What is expected -> The output should consist solely of the lines running from the one that contains "Click magnifier icon in global search bar" through the end of the records below, copied exactly.

━━━ Dataset ━━━

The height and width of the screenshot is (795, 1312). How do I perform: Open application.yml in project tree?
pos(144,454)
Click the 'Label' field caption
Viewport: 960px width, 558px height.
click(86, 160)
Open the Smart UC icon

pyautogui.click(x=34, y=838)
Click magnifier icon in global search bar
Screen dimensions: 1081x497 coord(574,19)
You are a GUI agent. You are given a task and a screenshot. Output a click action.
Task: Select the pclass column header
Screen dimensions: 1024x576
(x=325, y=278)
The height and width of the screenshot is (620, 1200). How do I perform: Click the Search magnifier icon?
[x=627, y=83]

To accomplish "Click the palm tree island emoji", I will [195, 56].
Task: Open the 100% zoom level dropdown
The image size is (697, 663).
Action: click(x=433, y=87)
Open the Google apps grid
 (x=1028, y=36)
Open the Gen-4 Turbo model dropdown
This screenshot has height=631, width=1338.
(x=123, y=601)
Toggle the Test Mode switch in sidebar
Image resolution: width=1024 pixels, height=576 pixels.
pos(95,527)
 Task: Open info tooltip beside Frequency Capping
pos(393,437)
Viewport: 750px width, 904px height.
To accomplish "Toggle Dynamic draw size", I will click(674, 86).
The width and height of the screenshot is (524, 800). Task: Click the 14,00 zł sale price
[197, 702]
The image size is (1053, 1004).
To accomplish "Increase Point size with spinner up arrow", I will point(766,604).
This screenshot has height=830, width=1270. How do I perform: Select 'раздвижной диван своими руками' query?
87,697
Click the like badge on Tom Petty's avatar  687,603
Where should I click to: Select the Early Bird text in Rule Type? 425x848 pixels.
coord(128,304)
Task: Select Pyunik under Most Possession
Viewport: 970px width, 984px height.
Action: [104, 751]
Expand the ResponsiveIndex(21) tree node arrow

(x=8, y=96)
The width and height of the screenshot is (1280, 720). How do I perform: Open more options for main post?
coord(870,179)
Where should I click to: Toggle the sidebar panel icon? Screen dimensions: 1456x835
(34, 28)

━━━

Your response ->
Click magnifier icon in global search bar
Screen dimensions: 1081x497 coord(574,19)
You are a GUI agent. You are given a task and a screenshot. Output a click action.
Task: Select the pclass column header
Screen dimensions: 1024x576
(x=325, y=278)
The height and width of the screenshot is (620, 1200). How do I perform: Click the Search magnifier icon?
[x=627, y=83]

To accomplish "Click the palm tree island emoji", I will [195, 56].
Task: Open the 100% zoom level dropdown
The image size is (697, 663).
Action: click(x=433, y=87)
Open the Google apps grid
 (x=1028, y=36)
Open the Gen-4 Turbo model dropdown
This screenshot has height=631, width=1338.
(x=123, y=601)
Toggle the Test Mode switch in sidebar
Image resolution: width=1024 pixels, height=576 pixels.
pos(95,527)
 Task: Open info tooltip beside Frequency Capping
pos(393,437)
Viewport: 750px width, 904px height.
To accomplish "Toggle Dynamic draw size", I will click(674, 86).
The width and height of the screenshot is (524, 800). Task: Click the 14,00 zł sale price
[197, 702]
The image size is (1053, 1004).
To accomplish "Increase Point size with spinner up arrow", I will point(766,604).
This screenshot has height=830, width=1270. How do I perform: Select 'раздвижной диван своими руками' query?
87,697
Click the like badge on Tom Petty's avatar  687,603
Where should I click to: Select the Early Bird text in Rule Type? 425x848 pixels.
coord(128,304)
Task: Select Pyunik under Most Possession
Viewport: 970px width, 984px height.
Action: [104, 751]
Expand the ResponsiveIndex(21) tree node arrow

(x=8, y=96)
The width and height of the screenshot is (1280, 720). How do I perform: Open more options for main post?
coord(870,179)
Where should I click to: Toggle the sidebar panel icon? Screen dimensions: 1456x835
(34, 28)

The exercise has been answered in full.